DOCUMENT PASSAGE
A thought, gratitude

Photo by Dzenina Lukac from Pexels

Remember that this is all temporary and will soon come to pass.

That’s what I’ve told myself during the times where I’ve dipped very low. I remember the times when I was an under and unemployed grad making less than minimum wage doing transcription work at home. I guess Amazon Mechanical Turk workers feel this too, even though it does provide opportunities for people to work. Low-paid work. Very low-paid work.

And now, here I find myself working from home again. Except now this is a public mandate and thank goodness, I’m definitely making more than minimum wage.

If you know me well enough, you’ll know that I am mostly a homebody that likes travel. Obviously now, international travel is out of the question but a confession here: I’ve never visited the South Island of New Zealand. Sure, I’ve been living here for close to 30 years (oh my) but I was always drawn to greener grass, over the seas. So now that I’m in this predicament, I might as well just roll with the punches.

The thing is, you will never learn to be grateful if you choose to keep on choosing to focus and chase after things that don’t matter. I believe that for the most part, happiness is a choice. I’m sure we all know someone who’s a miserly tightwad with more cash than the majority, yet chooses to not spend that money or give it away. I’m not here to tell you how to feel or how you should feel, since feelings are a natural physiological response to your circumstances. All I’m saying is, although we can’t change some things, there are at least a few things we can control.

It was actually really strange but I have to admit that paradoxically, most of my anxiety dissipated when news of the the pandemic broke out and that we would have to go into lockdown. It was almost as if all my previous experiences being so low and ridden with self-doubt played out worse in my mind. To me, I had already experienced something that I had perceived as much worse than what I am experiencing now. Don’t get me wrong, I am not downplaying the issue here. It is serious – people are losing their lives, jobs and other valuable things during this pandemic. All I am doing is giving my own personal view of where I stand and how I feel at these moments.

I guess it all boils down to one word in the end: gratitude. Even in times of darkness, there is still a glimmer of hope. You can choose to seek light. Or darkness. They cannot exist without each other and life-and-death situations really help put things into perspective. Suddenly those things that I used to worry about no longer phase me. My friends, family and health are at the forefront. They’ve always been important; yet now even more so. It’s hard not to be thankful for these kinds of things nowadays. After all, you only begin to realize that you should clutch harder onto your cloth just as the wind comes to take it away.

SOURCE MATERIAL

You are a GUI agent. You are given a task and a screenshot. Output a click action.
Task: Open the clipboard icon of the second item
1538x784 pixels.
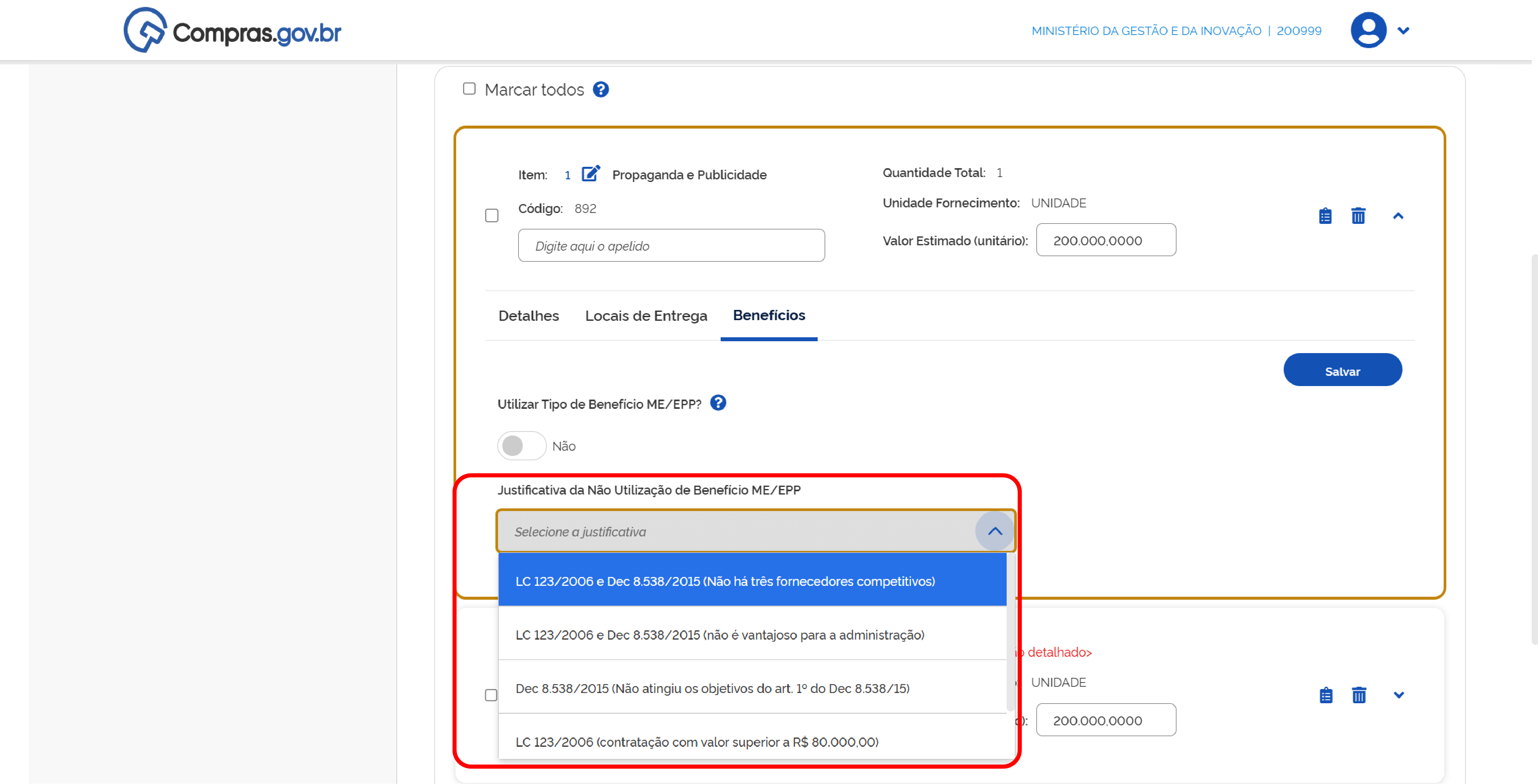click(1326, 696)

WORK REQUEST 1
In the essay on gratitude, why does the writer say most of their anxiety went away when the pandemic and lockdown were announced? Answer in one to three sentences.
WORK REQUEST 2
Answer these questions from the essay on gratitude:
(a) What work did the writer do at home as an underemployed and unemployed grad?
(b) For about how long has the writer lived in New Zealand?
(c) Which three things does the writer say are now at the forefront?

ANSWER AREA 1
The writer's earlier times of being low and full of self-doubt had felt worse in their mind than the current situation. They felt they had already been through something they saw as much worse than what they were facing now.

ANSWER AREA 2
(a) Transcription work, for less than minimum wage.
(b) Close to 30 years.
(c) Friends, family and health.